4. Do you consider the viewer, when making your work?
I am the viewer. So I consider myself. I don’t think it is very healthy creatively for me to consider other people because then it becomes a matter of the mind, instead of a matter of the heart, which I am more interested in. The mind is always playing tricks on me and wanting to react to others, it’s more about fashion or fads, what’s hip and what’s hot, while the heart seems to me to be more eternal and timeless.

5. Name 3 artists that have inspired your work?
Gustav Klimt, Katsushika Hokusai Alberto Giacometti

6. Name 3 of your least favourite artists.
That’s hard because I never think of those artists if there work does nothing for me, I forget them very quickly. But some you can’t get away from like Damien Hirst and Lady Gaga… they demand attention but after some time with their work I always feel kind of empty and depressed.

7. What defines something as a work of art?
The viewer I suppose. Context is always so important to that question. Someone scratching his ass can be art in the right context. Is a beautiful sun setting art? Or is it art when someone says, isn’t that a beautiful sunset?…. I don’t know. I think the scientific answer is that its not art until there is some kind of self-awareness going on, the viewer.

8. In times of austerity, do you think art has a moral obligation to respond topically?

“The imagination is not a state; it is human existence itself” William Blake

I think Blake says it beautifully. Art is always responding topically no matter what “times” we think we are in. Art is here, hopefully as a reminder that the imagination is the most powerful, beautiful and potentially destructive human trait we have.

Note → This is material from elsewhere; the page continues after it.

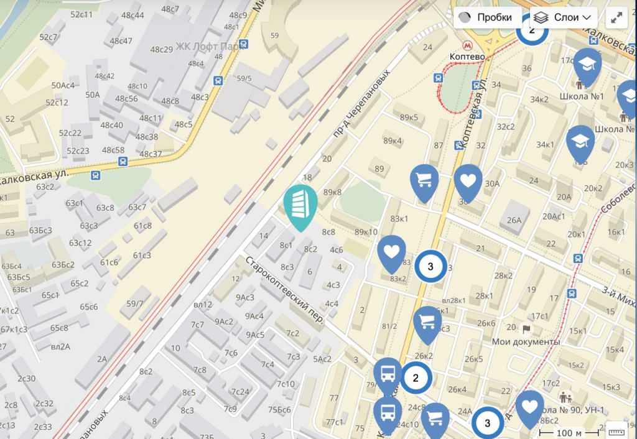637x439 pixels.
Task: Open cluster marker 3 near 83к2
Action: [430, 266]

We can imagine just about anything and we are easily manipulated. Hopefully, Art opens up all potentials again and again.

9. Anytime, any place – which artist’s body would you most like to inhabit?
Bruce Lee

10. What is your favourite ‘ism’?
Taoism

11. What was the most intelligent thing that someone said or wrote about your work?

“By portraying the cycles of nature as a unifying link between contemporary and ancient cultures, Ibar successfully infuses a spirit into pop that speaks to our primal need for connection in the midst of a media-saturated culture.”

12. And the dumbest?
“Its all bullshit, the imagination doesn’t have influence on the physical world”

13. Which artists would you most like to rip off, sorry, I mean appropriate as a critique of originality and authorship?
Maurizio Cattelan

14. Do you care what your art costs? State your reasons!
Yes I care because I make a living selling it. I wish I could barter it all but we don’t live in that kind of a world yet.

15. If Moma and the Tate and the Pompidou wanted to acquire one of your works each, which would you want them to have?
“The Fortune Teller” for Moma, “Les Carte” for the Pompidou and “The young art critic” for the Tate

16. What’s next for you?
More shows, Morocco, Japan, New Orleans, China, India, and Brooklyn for some fine music.